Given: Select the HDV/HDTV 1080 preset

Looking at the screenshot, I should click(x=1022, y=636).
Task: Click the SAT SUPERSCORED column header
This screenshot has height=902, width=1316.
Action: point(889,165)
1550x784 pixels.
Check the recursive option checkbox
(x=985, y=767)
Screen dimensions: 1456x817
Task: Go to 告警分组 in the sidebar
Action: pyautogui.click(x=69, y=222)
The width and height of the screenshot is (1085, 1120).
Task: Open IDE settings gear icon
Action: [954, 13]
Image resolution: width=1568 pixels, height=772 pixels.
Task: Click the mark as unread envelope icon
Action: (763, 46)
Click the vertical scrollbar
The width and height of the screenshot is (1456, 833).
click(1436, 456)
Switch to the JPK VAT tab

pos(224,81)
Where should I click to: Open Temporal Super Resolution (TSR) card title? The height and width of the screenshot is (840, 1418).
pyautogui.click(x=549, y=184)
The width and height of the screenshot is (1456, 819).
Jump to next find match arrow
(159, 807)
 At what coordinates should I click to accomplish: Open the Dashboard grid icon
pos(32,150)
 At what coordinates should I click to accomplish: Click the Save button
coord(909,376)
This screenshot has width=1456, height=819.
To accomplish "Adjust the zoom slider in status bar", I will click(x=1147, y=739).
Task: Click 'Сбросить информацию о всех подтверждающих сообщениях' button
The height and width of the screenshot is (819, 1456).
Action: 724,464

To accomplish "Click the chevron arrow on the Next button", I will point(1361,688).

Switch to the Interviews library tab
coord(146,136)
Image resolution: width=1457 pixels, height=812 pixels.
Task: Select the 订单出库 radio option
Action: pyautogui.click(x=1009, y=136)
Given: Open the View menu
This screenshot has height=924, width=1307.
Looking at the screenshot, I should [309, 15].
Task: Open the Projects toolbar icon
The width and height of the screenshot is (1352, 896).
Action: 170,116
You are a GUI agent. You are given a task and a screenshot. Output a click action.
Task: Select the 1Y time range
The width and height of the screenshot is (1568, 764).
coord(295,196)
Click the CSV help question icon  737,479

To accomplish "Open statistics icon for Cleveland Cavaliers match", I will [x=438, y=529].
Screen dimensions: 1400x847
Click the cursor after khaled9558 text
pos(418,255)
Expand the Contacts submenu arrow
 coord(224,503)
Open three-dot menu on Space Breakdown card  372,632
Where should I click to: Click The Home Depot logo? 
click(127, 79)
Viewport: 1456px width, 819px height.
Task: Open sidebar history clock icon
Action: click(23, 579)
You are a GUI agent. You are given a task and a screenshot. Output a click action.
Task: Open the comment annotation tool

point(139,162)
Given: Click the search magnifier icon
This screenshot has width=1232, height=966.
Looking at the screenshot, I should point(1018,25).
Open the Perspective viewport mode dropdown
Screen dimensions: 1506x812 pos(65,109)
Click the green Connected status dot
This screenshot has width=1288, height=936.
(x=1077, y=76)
***
▸ **Exercise requirements**
All records above are to be returned exactly as given.

▸ **Solved problem**
Given: Select the HDV/HDTV 1080 preset

Looking at the screenshot, I should click(x=1022, y=636).
Task: Click the SAT SUPERSCORED column header
This screenshot has height=902, width=1316.
Action: point(889,165)
1550x784 pixels.
Check the recursive option checkbox
(x=985, y=767)
Screen dimensions: 1456x817
Task: Go to 告警分组 in the sidebar
Action: pyautogui.click(x=69, y=222)
The width and height of the screenshot is (1085, 1120).
Task: Open IDE settings gear icon
Action: [954, 13]
Image resolution: width=1568 pixels, height=772 pixels.
Task: Click the mark as unread envelope icon
Action: (763, 46)
Click the vertical scrollbar
The width and height of the screenshot is (1456, 833).
click(1436, 456)
Switch to the JPK VAT tab

pos(224,81)
Where should I click to: Open Temporal Super Resolution (TSR) card title? The height and width of the screenshot is (840, 1418).
pyautogui.click(x=549, y=184)
The width and height of the screenshot is (1456, 819).
Jump to next find match arrow
(159, 807)
 At what coordinates should I click to accomplish: Open the Dashboard grid icon
pos(32,150)
 At what coordinates should I click to accomplish: Click the Save button
coord(909,376)
This screenshot has width=1456, height=819.
To accomplish "Adjust the zoom slider in status bar", I will click(x=1147, y=739).
Task: Click 'Сбросить информацию о всех подтверждающих сообщениях' button
The height and width of the screenshot is (819, 1456).
Action: 724,464

To accomplish "Click the chevron arrow on the Next button", I will point(1361,688).

Switch to the Interviews library tab
coord(146,136)
Image resolution: width=1457 pixels, height=812 pixels.
Task: Select the 订单出库 radio option
Action: pyautogui.click(x=1009, y=136)
Given: Open the View menu
This screenshot has height=924, width=1307.
Looking at the screenshot, I should [309, 15].
Task: Open the Projects toolbar icon
The width and height of the screenshot is (1352, 896).
Action: 170,116
You are a GUI agent. You are given a task and a screenshot. Output a click action.
Task: Select the 1Y time range
The width and height of the screenshot is (1568, 764).
coord(295,196)
Click the CSV help question icon  737,479

To accomplish "Open statistics icon for Cleveland Cavaliers match", I will [x=438, y=529].
Screen dimensions: 1400x847
Click the cursor after khaled9558 text
pos(418,255)
Expand the Contacts submenu arrow
 coord(224,503)
Open three-dot menu on Space Breakdown card  372,632
Where should I click to: Click The Home Depot logo? 
click(127, 79)
Viewport: 1456px width, 819px height.
Task: Open sidebar history clock icon
Action: click(23, 579)
You are a GUI agent. You are given a task and a screenshot. Output a click action.
Task: Open the comment annotation tool

point(139,162)
Given: Click the search magnifier icon
This screenshot has width=1232, height=966.
Looking at the screenshot, I should point(1018,25).
Open the Perspective viewport mode dropdown
Screen dimensions: 1506x812 pos(65,109)
Click the green Connected status dot
This screenshot has width=1288, height=936.
(x=1077, y=76)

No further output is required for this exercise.